Je m'appelle Carine, je suis la maman de trois enfants dont un à venir dans les mois qui viennent. Enzo va avoir neuf ans, Hugo a cinq ans, et ma fille naîtra dans un mois…

Mes enfants

Mon fils aîné, Enzo, est différent. Il m'est difficile de le définir ou de lui donner une étiquette, si ce n’est parler de maladie génétique rare. Il a des difficultés d'apprentissage, des troubles cognitifs, des traits autistiques, des crises d’angoisse et un retard. Plus que “l’étiquette”, c'est ce que cela implique au quotidien qui est important.

Enzo est en CLIS, il adore l'école et les autres enfants. Cela avait mal démarré en début d'année, il fréquentait une nouvelle école, de nouveaux visages, une classe spécialisée avec des enfants avec des forts caractères, parfois violents. Au début de l'année, il pleurait tous les matins. Sa maîtresse a eu un bon réflexe et en a parlé aux enfants. Depuis il a fait sa place, il est stimulé et entouré par les “caïds” de la classe. Il est maintenant capable d'être bien avec les enfants de sa classe et ceux des autres classes de l’école, c'est une vraie révélation.

Il a beaucoup progressé au niveau verbal. Enzo est un petit garçon qui adore les moyens de transport, notamment les bus, les trains ! Il est plein de joie de vivre, il a besoin d'un environnement qui reste stable, sinon cela a des conséquences sur son appétit et le sommeil.

Enzo est très protecteur envers son petit frère, et je pense qu’il le sera encore plus avec le bébé à venir.
Hugo lui est un artiste en pleine puissance. Il adore chanter à tue tête, faire le clown... Il commence à sentir les limites de son frère. Ils ont chacun leurs propres univers ; parfois où Hugo aimerait qu'Enzo le suive mais celui ci ne le veut pas. Il a parlé très tôt, et très vite il s'est exprimé sur son frère. Une de ses premières questions à ce sujet a été “C'est parce qu'il est malade qu'il m'embête ?” Il souhaitait savoir s’il est différent mais jusqu'où…
Hugo prend soin de son frère, il le rassure avec les mêmes mots que nous, il peut le prendre dans ses bras et le consoler.

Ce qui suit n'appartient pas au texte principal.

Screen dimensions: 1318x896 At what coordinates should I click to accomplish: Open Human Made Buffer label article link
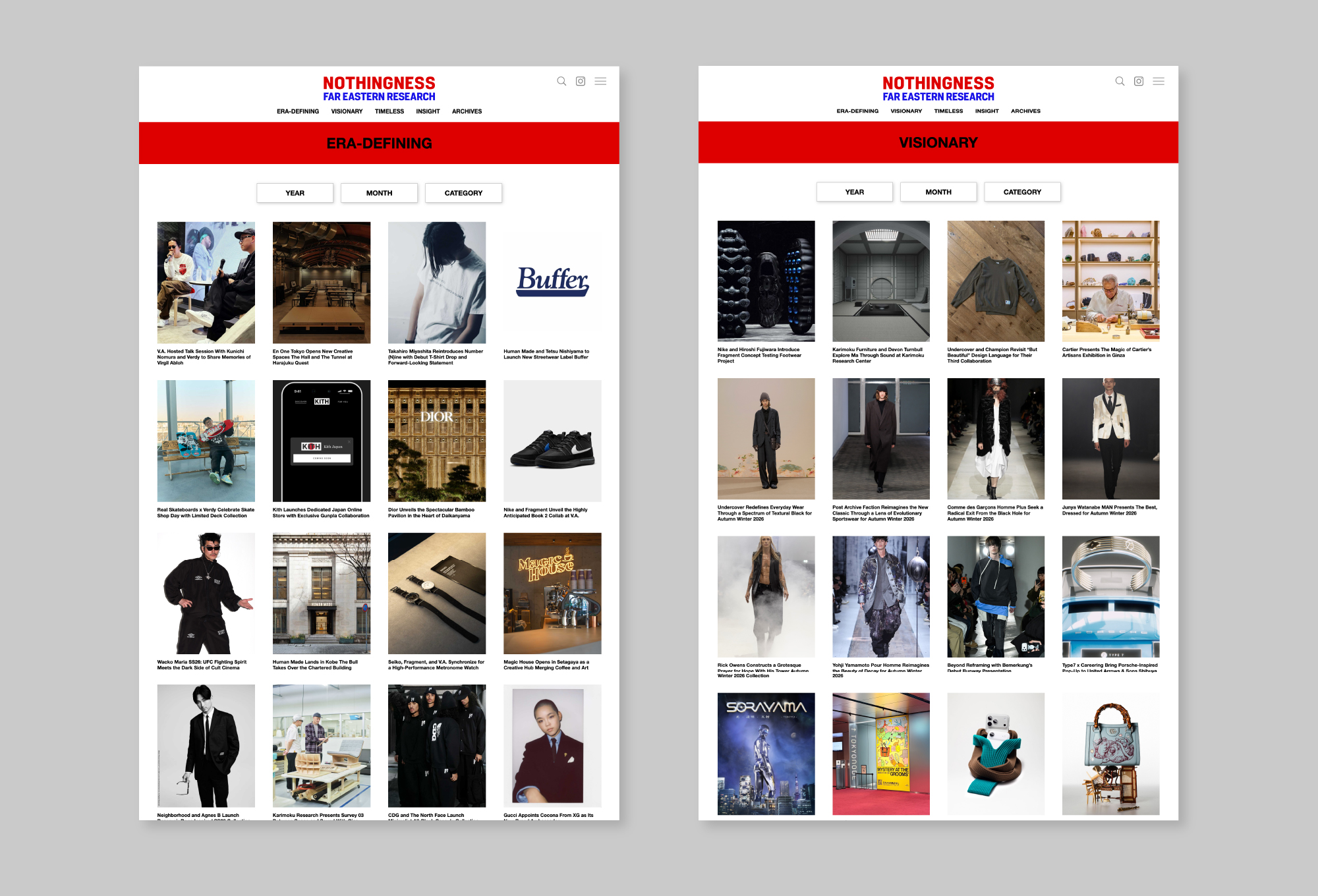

Parfois je me dis que je ne le vois pas grandir, il parle à son frère comme un adulte, j'interviens pour lui dire de ne pas décider pour son frère, et de vivre sa vie aujourd'hui.

Ma priorité est qu'il ne se sente pas responsable de tout pour son frère pour lui laisser son innocence et son enfance.

Un autre enfant…

Quand nous n’avions qu’Enzo, mon pédiatre a évoqué la question et m'a dit “vous devriez penser à avoir un deuxième enfant”. Moi j’étais uniquement dans la “gestion” d’Enzo avec beaucoup d’incertitudes sur son avenir. Il avait un autre patient avec un handicap, les parents ont eu un deuxième enfant très proche, l'aîné s'est mis à marcher en même temps que la petite sœur.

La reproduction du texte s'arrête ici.